COMPITO A
Nell'articolo su Beautiful, perché per la soap si scelse la fascia dell'ora di pranzo? Rispondi in una o due frasi.

Beatiful, trent’anni dopo. Come ti sdogano trans e non solo

Per tirarla avanti trent’anni bisogna inventarne di tutte. E Beautiful, la soap opera statunitense andata in onda per la prima volta il 23 marzo 1987, ne ha inventate di tutte davvero, senza porsi limiti, nel tentativo di tenere viva una storia impossibile. Qualche tempo fa gli autori si sono inventati persino il primo transessuale delle telenovelas (che qualcuno in Toscana chiamava «telenovelle»). Una delle protagoniste, Maya, era stata un uomo, si chiamava a suo tempo Myron. A rivelarlo la sorella minore, Nicole. Per arrivarci un’intera puntata a suon di «ora lo dico, non lo dico, sto per dirlo, ma aspetto a farlo…».

La tecnica, insomma, è sempre la stessa: ripetitiva e noiosa. Si tratta però dell’ingranaggio giusto per catturare lo spettatore a patto che non perda nemmeno una puntata. Anche se, di fatto, dall’inizio alla fine, succede ben poco, ma grazie a qualche espediente di vicenda, sembra che la situazione possa continuamente capovolgersi e per capire la puntata successiva è sempre necessario aver visto la precedente. Da qui anche la scelta, fatta a suo tempo e mantenuta, della fascia oraria dell’ora di pranzo (in questo momento sta andando in onda su Canale 5 dal lunedì al venerdì dalle 13.40 alle 14.10) pensando che fosse la più libera dalla concorrenza, ma soprattutto che fosse gestita (nel senso di colui che sceglie i programmi) da qualche altro componente la famiglia che non fosse quello della sera dopo cena (generalmente il capofamiglia). Si pensò così alla donna di casa che sicuramente gestiva la fascia del pranzo e del dopo pranzo dando garanzie di continuità, oltre ad essere maggiormente predisposta a seguire storie che non erano altro che la trasposizione televisiva dei fotoromanzi.

Voci di testo e di posizione degli oggetti
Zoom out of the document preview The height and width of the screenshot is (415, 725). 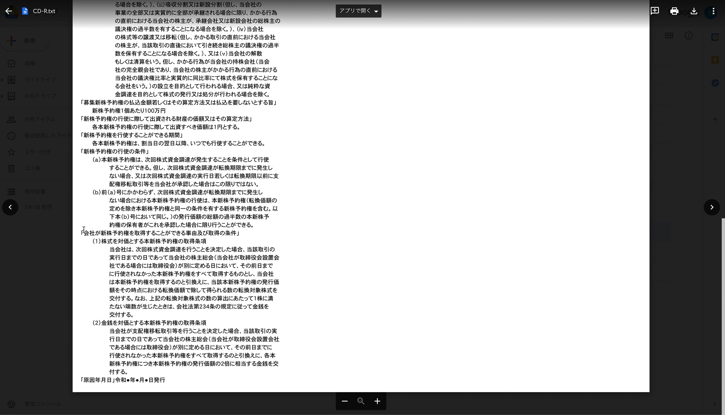click(345, 401)
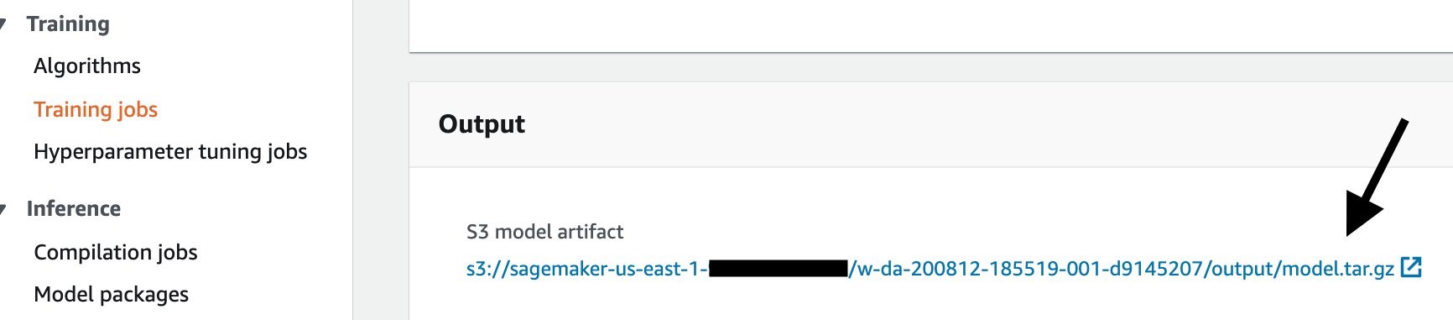Select Training jobs in the sidebar
The image size is (1453, 320).
pos(96,110)
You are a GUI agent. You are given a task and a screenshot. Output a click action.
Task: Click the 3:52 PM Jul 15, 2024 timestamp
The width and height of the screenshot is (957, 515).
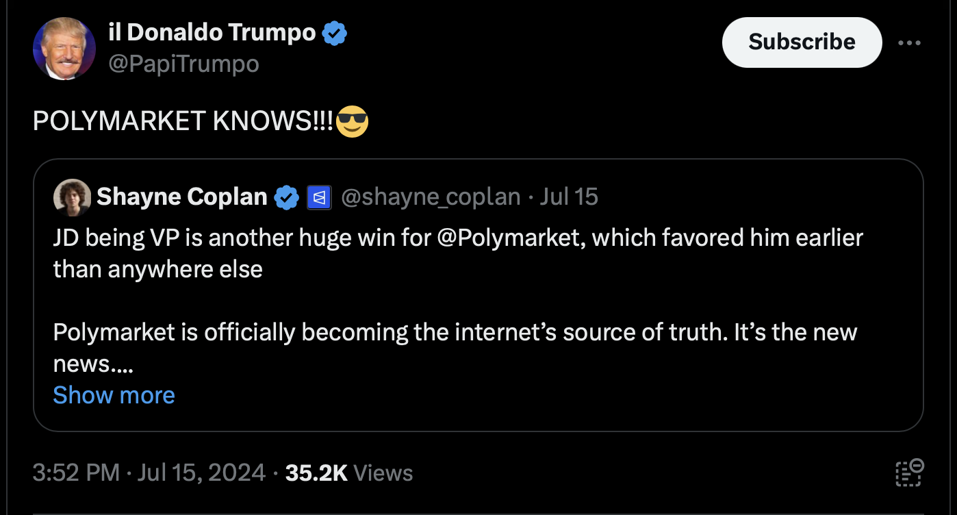[149, 473]
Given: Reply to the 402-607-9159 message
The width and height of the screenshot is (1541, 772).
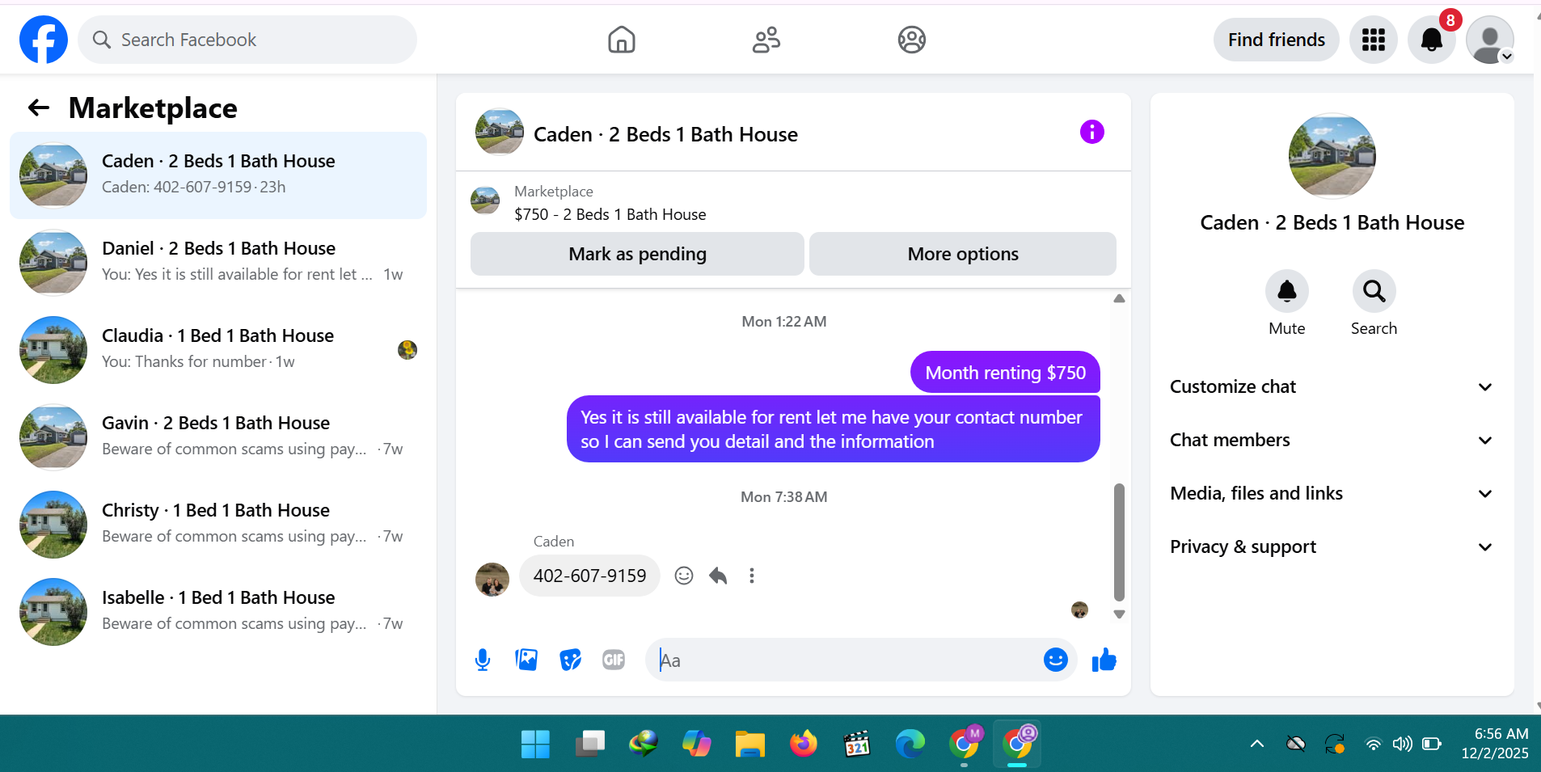Looking at the screenshot, I should [718, 576].
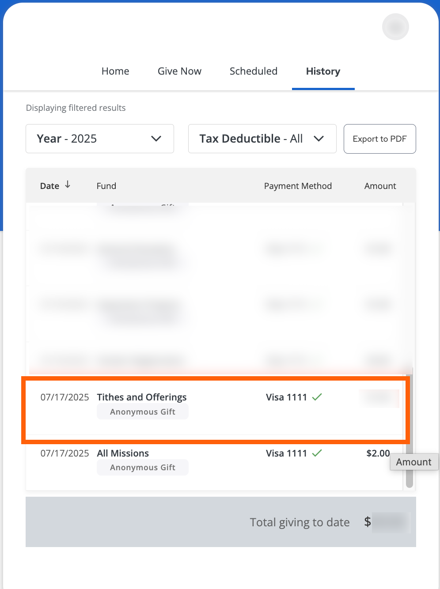The image size is (440, 589).
Task: Click the Date sort arrow icon
Action: 68,185
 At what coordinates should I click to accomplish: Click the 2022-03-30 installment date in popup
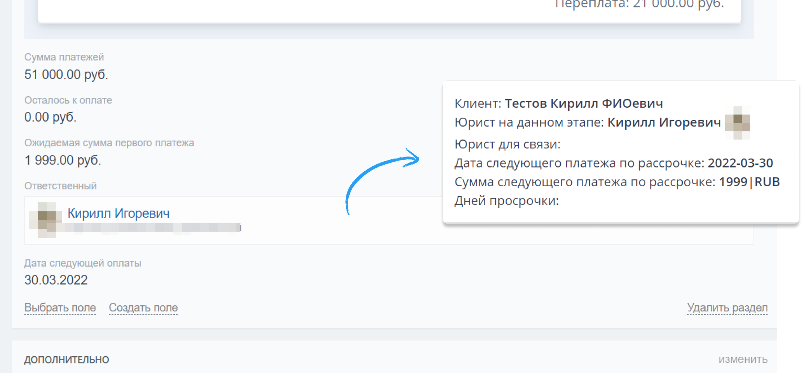pyautogui.click(x=740, y=163)
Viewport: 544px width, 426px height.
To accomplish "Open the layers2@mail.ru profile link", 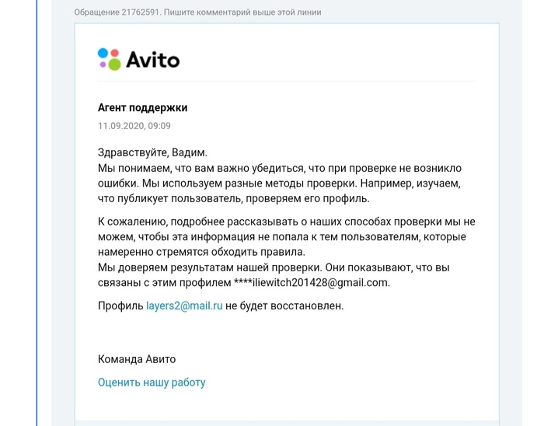I will click(184, 306).
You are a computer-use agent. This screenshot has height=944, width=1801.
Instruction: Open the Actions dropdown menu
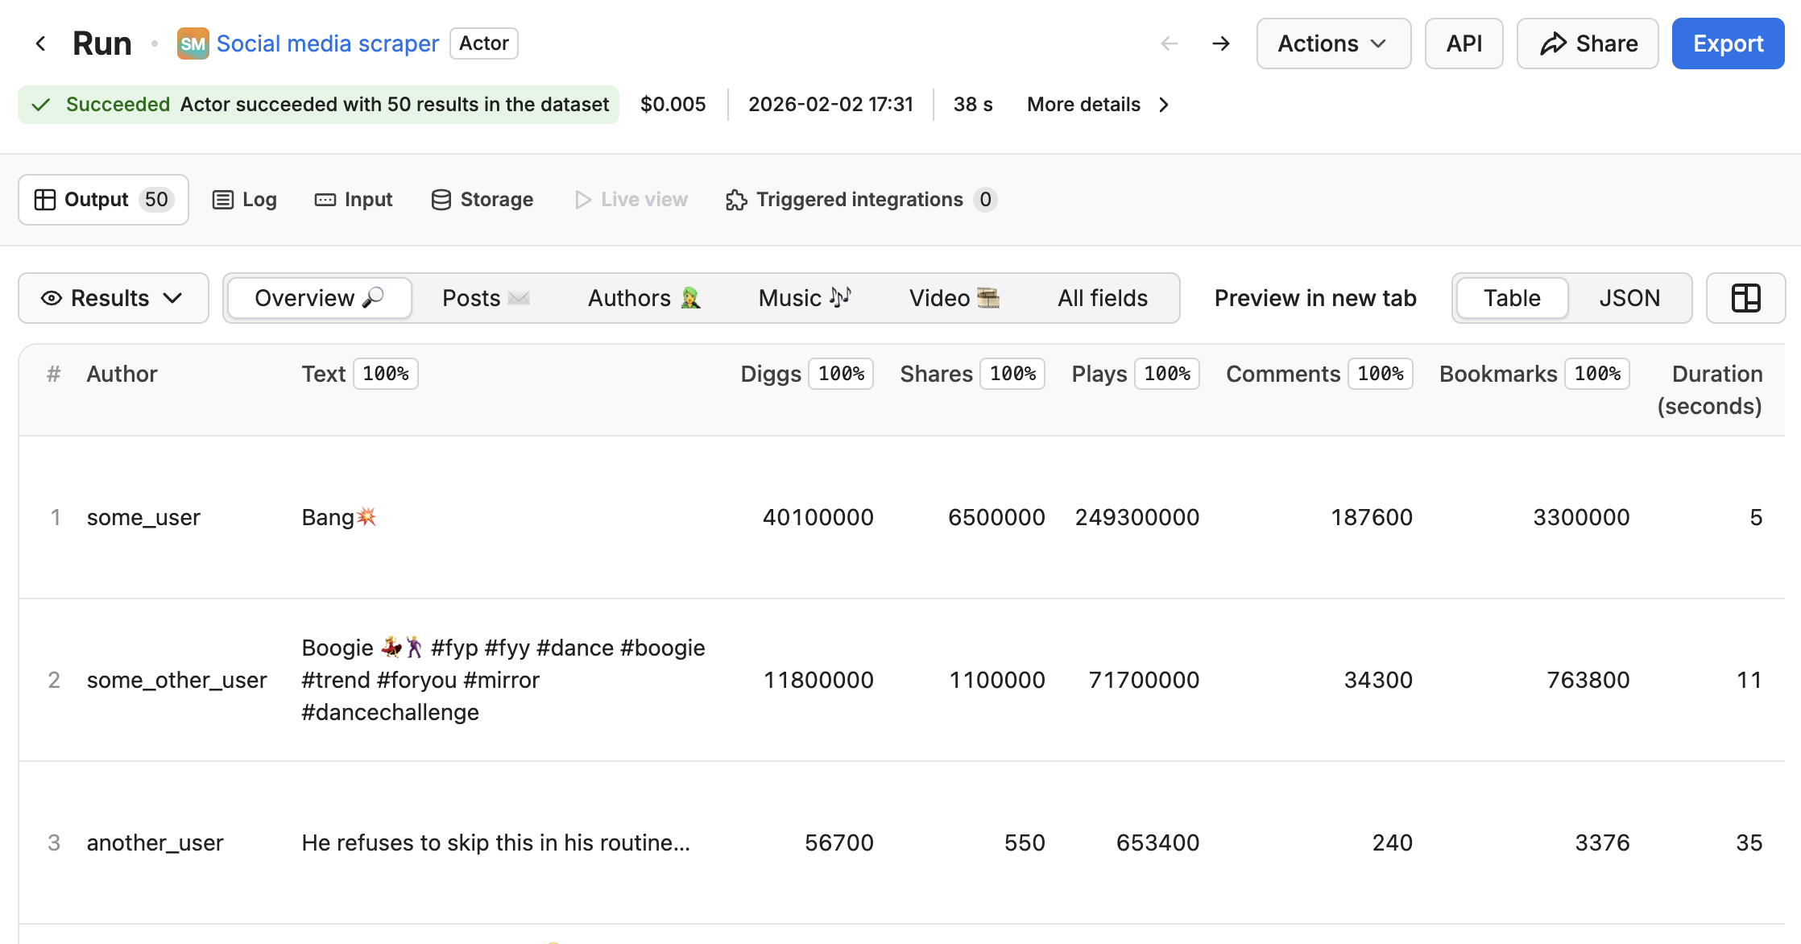1333,43
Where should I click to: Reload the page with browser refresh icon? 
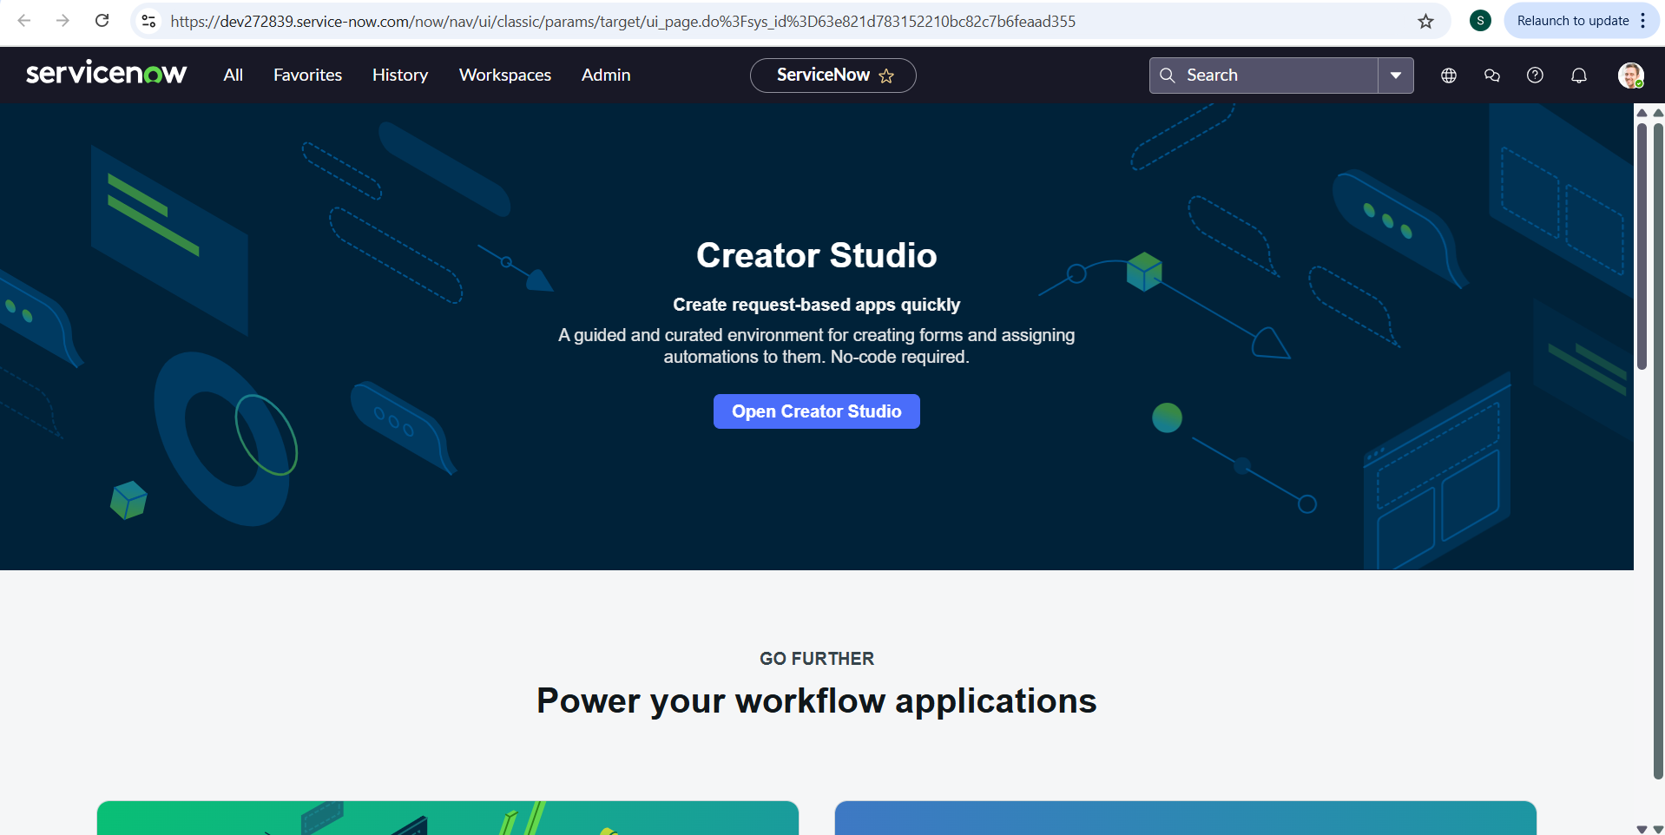(102, 21)
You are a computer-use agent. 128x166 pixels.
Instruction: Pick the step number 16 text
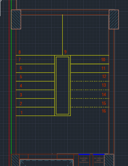(104, 111)
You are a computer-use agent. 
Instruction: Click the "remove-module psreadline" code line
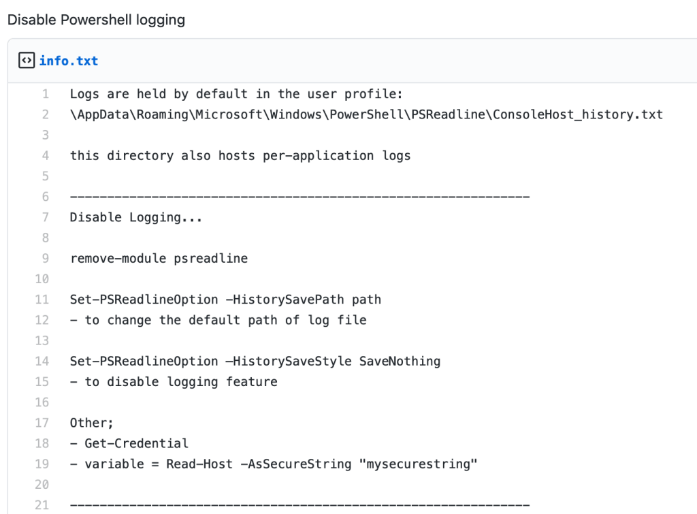click(x=159, y=258)
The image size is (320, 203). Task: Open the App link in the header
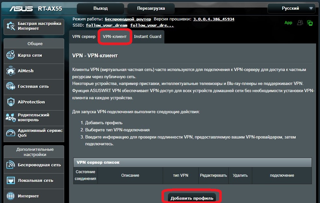coord(288,23)
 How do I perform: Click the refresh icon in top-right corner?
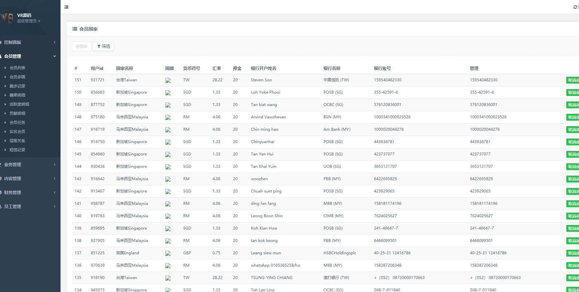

COMPITO B
Ricopia dai record il tratto che va dalla riga che contiene "You are a computer-use agent. This" fino alla fine dei record, estremi compresi. Lascia fuori le immagini.

SOLUZIONE A
Si pensava che fosse la fascia più libera dalla concorrenza e, soprattutto, che a scegliere i programmi fosse la donna di casa e non il capofamiglia della sera dopo cena. La donna di casa dava garanzie di continuità ed era più predisposta a seguire storie che erano la versione televisiva dei fotoromanzi.

SOLUZIONE B
You are a computer-use agent. This screenshot has height=944, width=1801.
Instruction: Open the Actions dropdown menu
1333,43
Where should I click to: Reload the page with browser refresh icon? 
(102, 21)
You are a computer-use agent. 128x166 pixels.
Instruction: Pick the step number 16 text
(104, 111)
You are a computer-use agent. 
Instruction: Click the "remove-module psreadline" code line
click(x=159, y=258)
The image size is (320, 203). Task: Open the App link in the header
coord(288,23)
 How do I perform: Click the refresh icon in top-right corner?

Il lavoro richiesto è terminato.